Entre tantos que ainda encontraria, houve um que pareceu-lhe o mais interessante de quase todos, pois era o mais genuíno. Esse dera para ler coisas em jornais, em revistas e em livros, e pensar que o que estava escrito era dirigido objetivamente para ele. Em uma ocasião fizera esgotar a edição de um jornal, no qual lera um conto que dizia falar somente e tão somente dele. Quem ainda não havia lido, foi a procura do texto para ler. Saiu a acusar e desqualificar autores outros que não quem havia escrito. Dizia ter constituído advogado para mover processos contra autores e jornais. E até encontrou advogados que o acompanharam na triste saga de prover que o pegajoso personagem do conto seria ele. Fez com que a editoria do jornal temesse que todos aqueles que se identificaram com o dito personagem, ou com outros personagens de ficção, fizessem o mesmo.
Enfim, quando deu-se por achado percebeu que ainda estava observando aquele sujeito sentado no meio-fio e lamentou não poder fazer o mesmo. Sentar no meio-fio e ficar a balbuciar a existência. Escorar os braços na janela e pôr-se a ver a vida passar. Chegou a sentar no meio-fio, mas percebeu que aqueles que passavam e que o conheciam, paravam e olhavam inquietos para a sua figura ali jogada.
Levantou-se e mandou à merda todas as convenções, mas se recompôs e seguiu firme para o trabalho. O dia estava por começar e a primeira caneca de café anunciaria o seu futuro breve. Quando retornou para casa, à noite, percebeu que algo novo circundava o entorno e a profundidade de seu olhar.

Um comentário:

  1. O caso do juís que tomei conhecimento só agora, exemplifica ou ilustra, no meu modesto entendimento, a sociedade individualista em que vivemos. Organizada sob o viés capitalista, somos cheios de "direitos".Estes direitos nos afastam do coletivo, assim um olhar, um comentário mesmo que vindo como um elogiu,quando direcionado a uma pessoa, afim de exercer seu direito ao isolamento pode acarretar num processo. A contradição diz respeito ao fato de que somos seres sociaveis, não conseguimos viver isolados, precisamos do outro, a té mesmo para termos à quem processar. De que adiantaria tantos direitos individuais se não tivermos a quem impor este individualismo?
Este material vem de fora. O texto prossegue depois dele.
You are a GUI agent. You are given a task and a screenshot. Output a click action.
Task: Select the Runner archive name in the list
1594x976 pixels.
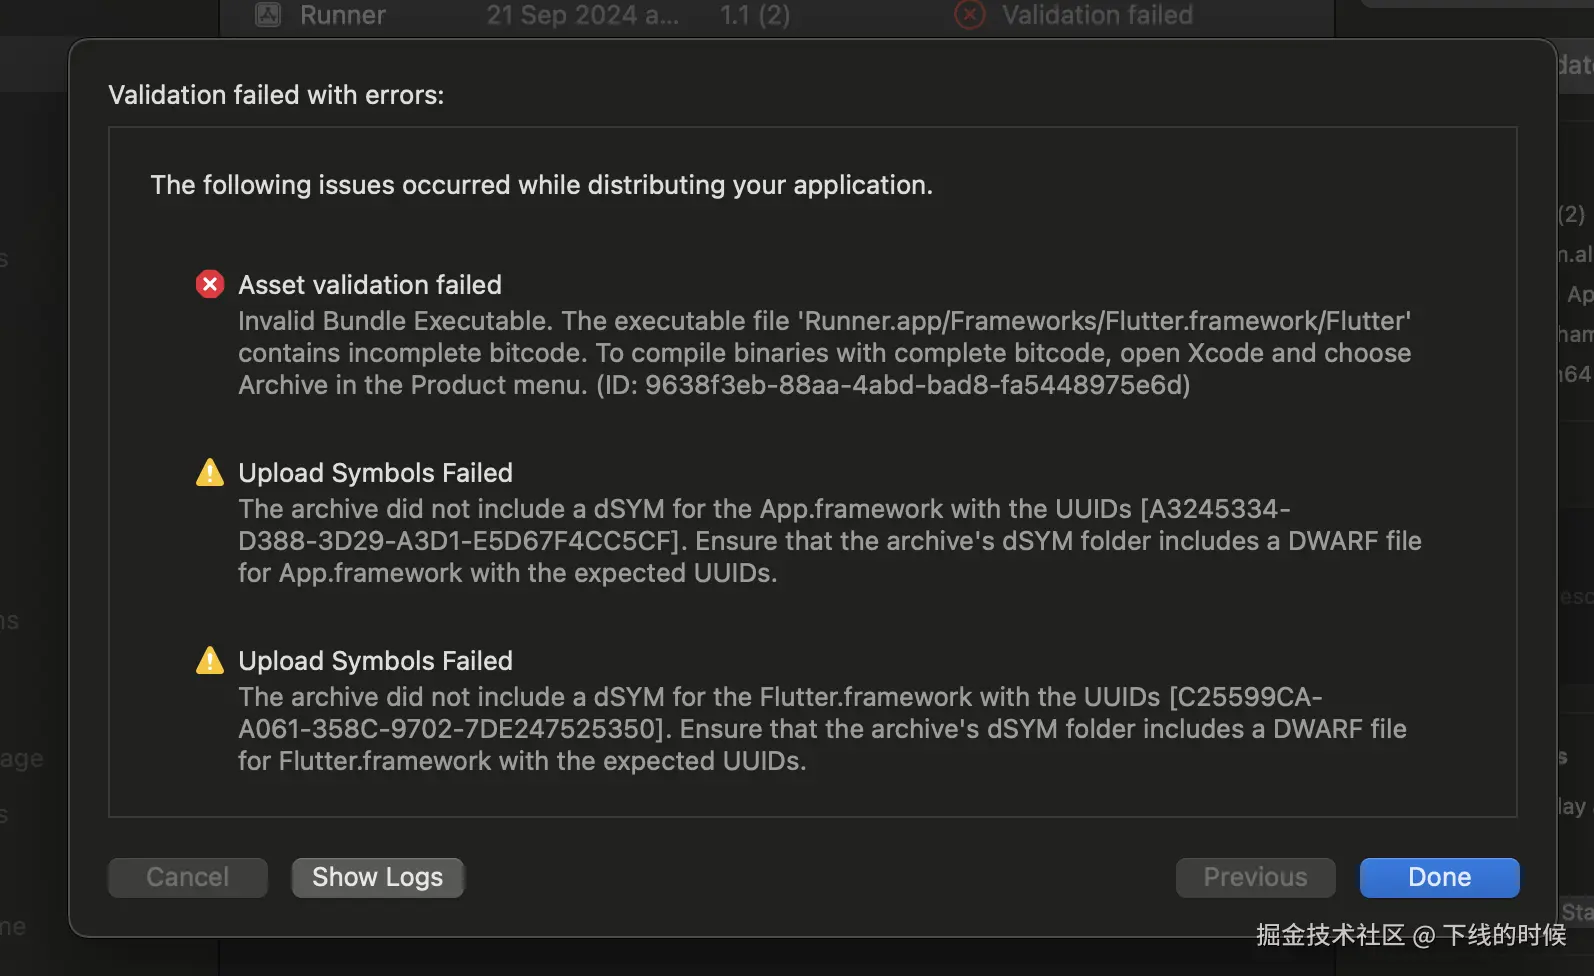tap(342, 15)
    Os direitos coletivos, no entanto, Art.VI da constiutição federal foram esquecidos,pois neste individualismo o que tem valos é o eu, desta forma, "eu" podendo pagar escola, plano de saúde etc. o restante, e este é a imensa maioria da população, que se dane. Dentro desta lógica "burra" são culpabilizados pelas ausencias em suas vidas, isto enquanto o judiciário preocupa se com a moral e os bons costumes.